## [SUPPLIED RECORDS]
[Start of Attachment]

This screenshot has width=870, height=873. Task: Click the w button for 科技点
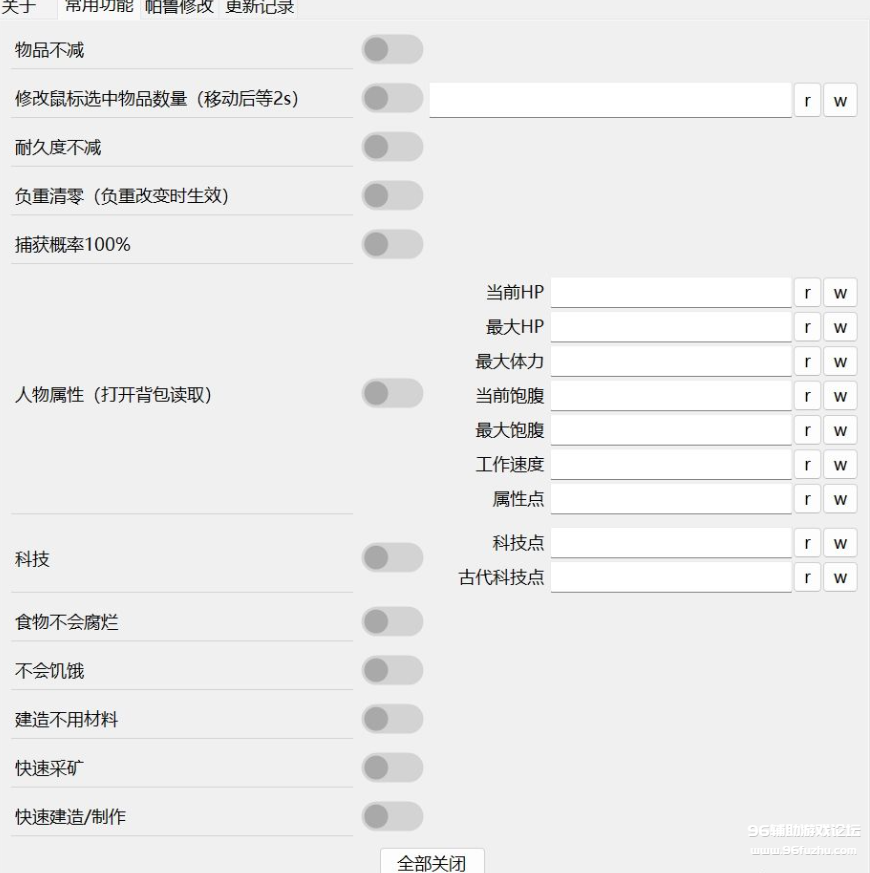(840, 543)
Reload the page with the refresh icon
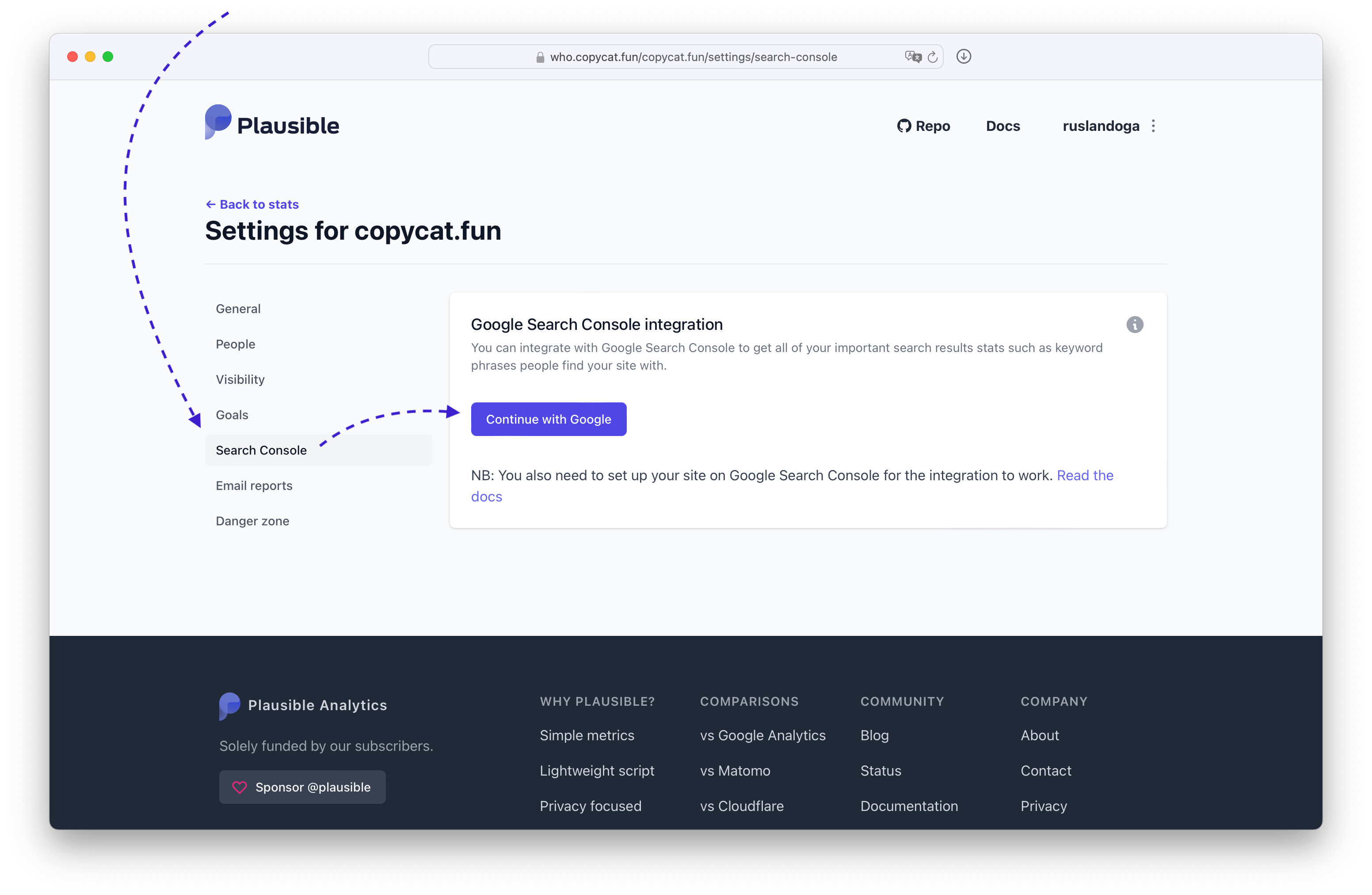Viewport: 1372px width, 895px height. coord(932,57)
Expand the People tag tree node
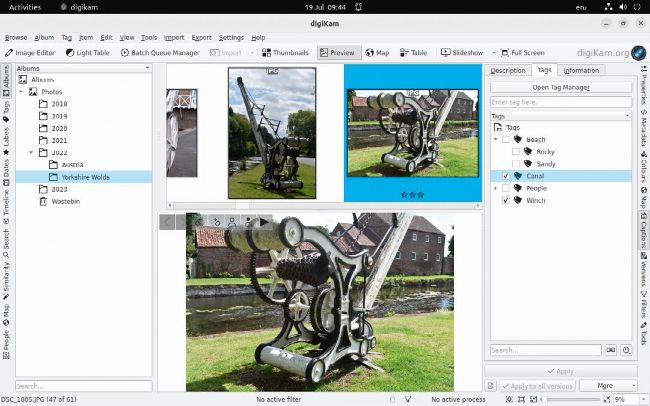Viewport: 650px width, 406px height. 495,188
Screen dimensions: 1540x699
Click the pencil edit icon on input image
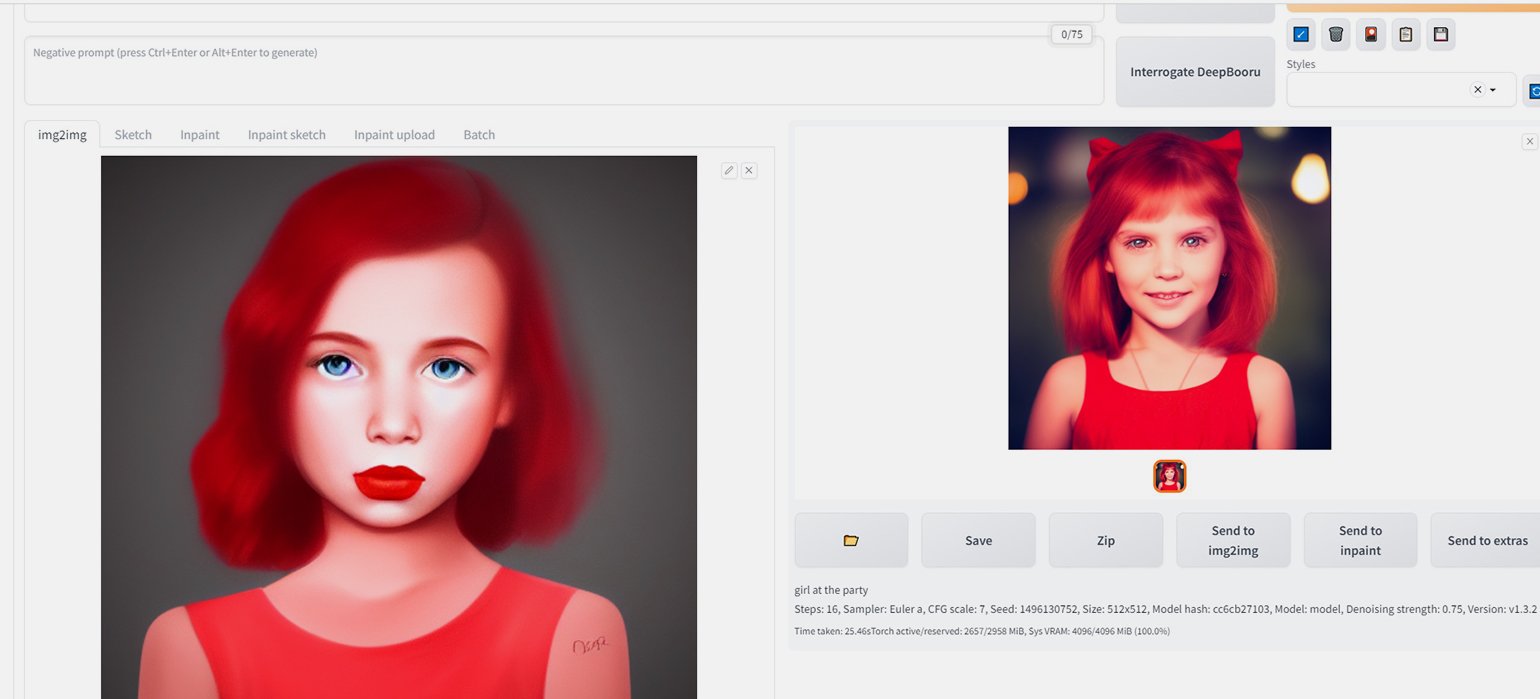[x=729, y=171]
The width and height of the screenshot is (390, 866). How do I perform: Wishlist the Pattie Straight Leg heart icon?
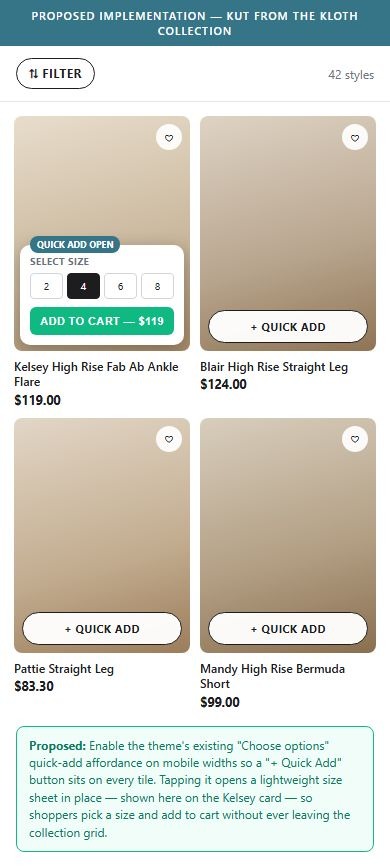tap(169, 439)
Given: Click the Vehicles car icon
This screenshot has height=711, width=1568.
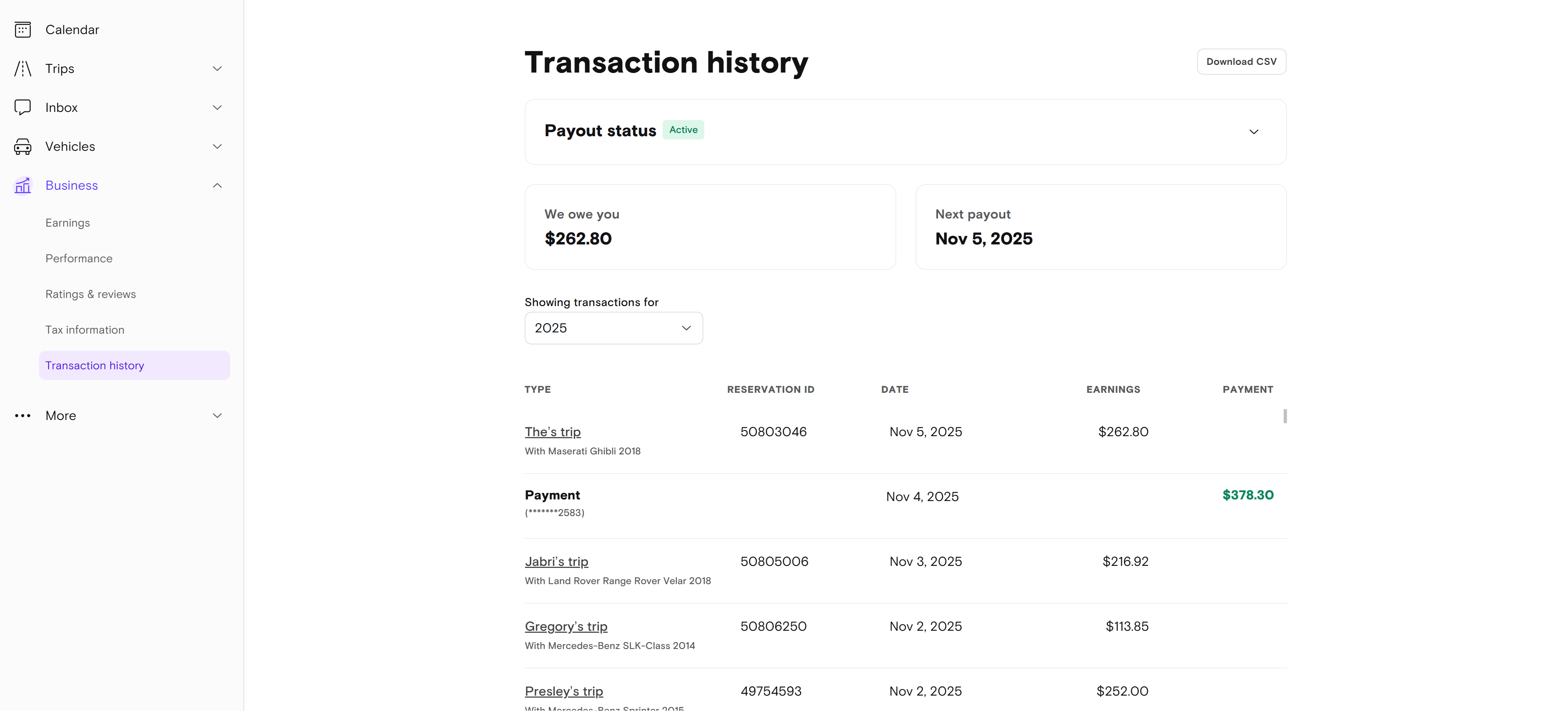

[End of Attachment]

## [TASK ITEM]
Please output all the data exactly as given, with the pictures omitted.

## [RESPONSE BELOW]
This screenshot has width=870, height=873. Task: Click the w button for 科技点
(840, 543)
Reload the page with the refresh icon
Viewport: 1372px width, 895px height. coord(932,57)
Expand the People tag tree node
Viewport: 650px width, 406px height. 495,188
Screen dimensions: 1540x699
Click the pencil edit icon on input image
[x=729, y=171]
The width and height of the screenshot is (390, 866). How do I perform: Wishlist the Pattie Straight Leg heart icon?
tap(169, 439)
Given: Click the Vehicles car icon
This screenshot has height=711, width=1568.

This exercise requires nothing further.